DATE: Wednesday, June 18, 2008
TIME: 4:00 pm
PLACE: CBY-A707 (PLS NOTE ROOM CHANGE)
TITLE: Protecting Privacy Using k-Anonymity
PRESENTER: Fida Dankar
University of Ottawa
ABSTRACT:

Today we live in a world where our personal information is continuously captured in a multitude of electronic databases. Details about our health, financial status and buying habits are stored in databases managed by public and private organizations. Since these databases contain information about millions of people, they can provide valuable research, epidemiologic and business insight. For example, analysis of a database of purchases at a large retailer will show the merchandise most in demand. Examining a drug store chain’s prescriptions can indicate where a flu outbreak is occurring. To extract or maximize the value contained in these databases, data custodians must provide outside organizations access to their data. In order to protect the privacy of the people whose data is being analyzed, a data custodian will “de-identify” information before releasing it to a third-party. De-identification ensures that data cannot be traced to the person about whom it pertains. What might seem like a simple matter of masking a person’s identifiers (name, address), the problem of de-identification has proven more difficult and is an active area of scientific research.

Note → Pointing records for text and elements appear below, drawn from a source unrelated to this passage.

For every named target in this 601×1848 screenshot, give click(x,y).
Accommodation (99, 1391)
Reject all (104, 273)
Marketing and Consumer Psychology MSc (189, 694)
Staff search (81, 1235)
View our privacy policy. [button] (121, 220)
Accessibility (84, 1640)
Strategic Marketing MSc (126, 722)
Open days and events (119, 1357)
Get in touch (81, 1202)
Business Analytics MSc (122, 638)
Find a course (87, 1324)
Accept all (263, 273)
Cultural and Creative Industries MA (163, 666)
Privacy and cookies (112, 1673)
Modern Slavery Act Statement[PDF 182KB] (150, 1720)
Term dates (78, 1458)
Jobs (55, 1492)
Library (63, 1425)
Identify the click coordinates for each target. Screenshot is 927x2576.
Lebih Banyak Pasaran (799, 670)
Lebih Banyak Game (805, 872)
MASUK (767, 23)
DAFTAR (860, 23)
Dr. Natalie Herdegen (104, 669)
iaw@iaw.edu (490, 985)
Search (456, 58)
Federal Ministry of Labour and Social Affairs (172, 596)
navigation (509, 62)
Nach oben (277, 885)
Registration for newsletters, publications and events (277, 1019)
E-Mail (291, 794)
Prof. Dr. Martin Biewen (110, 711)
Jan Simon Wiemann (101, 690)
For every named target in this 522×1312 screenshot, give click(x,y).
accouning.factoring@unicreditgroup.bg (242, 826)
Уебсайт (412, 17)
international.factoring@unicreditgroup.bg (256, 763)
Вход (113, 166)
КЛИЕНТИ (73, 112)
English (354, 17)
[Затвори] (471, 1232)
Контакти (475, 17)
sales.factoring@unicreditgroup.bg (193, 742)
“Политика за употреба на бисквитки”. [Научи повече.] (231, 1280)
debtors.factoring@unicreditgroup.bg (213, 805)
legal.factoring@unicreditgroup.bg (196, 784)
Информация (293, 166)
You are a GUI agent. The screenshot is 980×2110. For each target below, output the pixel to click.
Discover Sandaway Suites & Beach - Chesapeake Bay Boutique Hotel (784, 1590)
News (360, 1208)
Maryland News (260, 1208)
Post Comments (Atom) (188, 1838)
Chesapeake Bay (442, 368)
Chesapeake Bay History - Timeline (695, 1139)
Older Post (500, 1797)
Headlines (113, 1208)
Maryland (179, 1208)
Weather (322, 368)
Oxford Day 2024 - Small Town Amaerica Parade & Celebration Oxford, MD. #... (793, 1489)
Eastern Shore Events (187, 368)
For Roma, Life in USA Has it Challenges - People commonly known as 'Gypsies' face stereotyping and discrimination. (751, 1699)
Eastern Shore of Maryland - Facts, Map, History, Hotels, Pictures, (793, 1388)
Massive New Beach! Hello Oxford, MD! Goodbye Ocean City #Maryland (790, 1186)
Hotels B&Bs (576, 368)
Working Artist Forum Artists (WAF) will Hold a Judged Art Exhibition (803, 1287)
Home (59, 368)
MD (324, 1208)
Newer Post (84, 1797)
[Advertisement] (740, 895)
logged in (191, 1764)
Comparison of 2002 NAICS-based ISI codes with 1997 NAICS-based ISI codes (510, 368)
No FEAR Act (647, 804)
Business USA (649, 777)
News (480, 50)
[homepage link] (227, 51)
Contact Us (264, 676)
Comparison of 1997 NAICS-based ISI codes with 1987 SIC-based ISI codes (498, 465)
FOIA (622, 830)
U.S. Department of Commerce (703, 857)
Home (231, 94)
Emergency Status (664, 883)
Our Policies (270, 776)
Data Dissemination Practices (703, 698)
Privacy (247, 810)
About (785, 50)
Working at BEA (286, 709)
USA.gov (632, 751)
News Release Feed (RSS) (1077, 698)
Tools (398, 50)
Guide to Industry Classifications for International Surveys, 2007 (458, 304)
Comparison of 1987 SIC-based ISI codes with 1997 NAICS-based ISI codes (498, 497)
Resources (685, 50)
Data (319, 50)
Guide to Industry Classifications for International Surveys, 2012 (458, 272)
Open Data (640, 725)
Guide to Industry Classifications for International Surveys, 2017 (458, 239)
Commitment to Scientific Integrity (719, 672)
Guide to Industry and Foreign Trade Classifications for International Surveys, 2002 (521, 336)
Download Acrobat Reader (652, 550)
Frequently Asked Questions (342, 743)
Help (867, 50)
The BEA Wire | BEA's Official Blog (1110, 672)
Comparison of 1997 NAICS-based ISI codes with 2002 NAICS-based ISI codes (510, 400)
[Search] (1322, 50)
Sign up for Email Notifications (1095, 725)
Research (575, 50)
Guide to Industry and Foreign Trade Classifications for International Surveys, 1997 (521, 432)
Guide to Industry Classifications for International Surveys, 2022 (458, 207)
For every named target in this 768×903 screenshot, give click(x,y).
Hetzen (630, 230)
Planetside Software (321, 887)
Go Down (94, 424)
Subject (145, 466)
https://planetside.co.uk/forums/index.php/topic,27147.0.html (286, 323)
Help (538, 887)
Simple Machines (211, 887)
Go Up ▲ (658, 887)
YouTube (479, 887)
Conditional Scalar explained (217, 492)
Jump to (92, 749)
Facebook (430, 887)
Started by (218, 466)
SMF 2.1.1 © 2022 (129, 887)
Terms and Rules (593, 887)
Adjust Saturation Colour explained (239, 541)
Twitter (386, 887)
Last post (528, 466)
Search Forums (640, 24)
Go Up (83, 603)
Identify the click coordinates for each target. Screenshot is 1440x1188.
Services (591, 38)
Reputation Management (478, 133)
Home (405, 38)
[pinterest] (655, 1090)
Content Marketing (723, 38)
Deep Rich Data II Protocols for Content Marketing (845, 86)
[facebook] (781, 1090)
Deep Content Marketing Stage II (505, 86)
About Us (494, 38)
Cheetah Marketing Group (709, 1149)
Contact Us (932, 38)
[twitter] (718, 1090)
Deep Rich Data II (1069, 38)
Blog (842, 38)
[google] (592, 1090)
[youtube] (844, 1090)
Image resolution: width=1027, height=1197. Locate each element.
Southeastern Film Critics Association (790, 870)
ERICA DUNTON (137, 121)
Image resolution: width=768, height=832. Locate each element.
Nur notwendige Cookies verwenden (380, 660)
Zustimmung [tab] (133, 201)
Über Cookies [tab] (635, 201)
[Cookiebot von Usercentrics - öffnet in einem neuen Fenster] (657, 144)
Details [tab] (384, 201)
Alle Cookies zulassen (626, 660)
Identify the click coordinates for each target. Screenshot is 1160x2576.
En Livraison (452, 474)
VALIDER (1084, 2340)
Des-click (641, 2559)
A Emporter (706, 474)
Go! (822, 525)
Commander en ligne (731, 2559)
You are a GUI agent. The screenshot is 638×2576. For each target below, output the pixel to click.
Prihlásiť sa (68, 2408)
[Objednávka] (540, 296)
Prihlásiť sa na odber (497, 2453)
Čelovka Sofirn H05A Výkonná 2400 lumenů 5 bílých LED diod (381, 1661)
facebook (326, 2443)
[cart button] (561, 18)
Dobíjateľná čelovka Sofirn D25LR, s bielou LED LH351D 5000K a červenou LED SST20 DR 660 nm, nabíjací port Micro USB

One popular approach in this area is referred to as k-anonymity. With k-anonymity an original data set containing personal health information can be transformed so that it is difficult for an intruder to determine the identity of the individuals in that data set. However, there have been no evaluations of the actual re-identification probability of k-anonymized data sets.

In this talk, we make explicit the two re-identification scenarios that k-anonymity protects against, and show that the actual probability of re-identification with k-anonymity is much lower than the threshold risk (the intended risk target) for one of these scenarios, resulting in excessive information loss. To address that problem, we evaluate three different modifications to k-anonymity and identify one that ensures that the actual risk is close to the threshold risk and that also reduces information loss considerably.

The talk will conclude with guidelines for deciding when to use the baseline versus the modified k-anonymity procedure. Following these guidelines will ensure that re-identification risk is controlled with minimal information loss when using k-anonymity.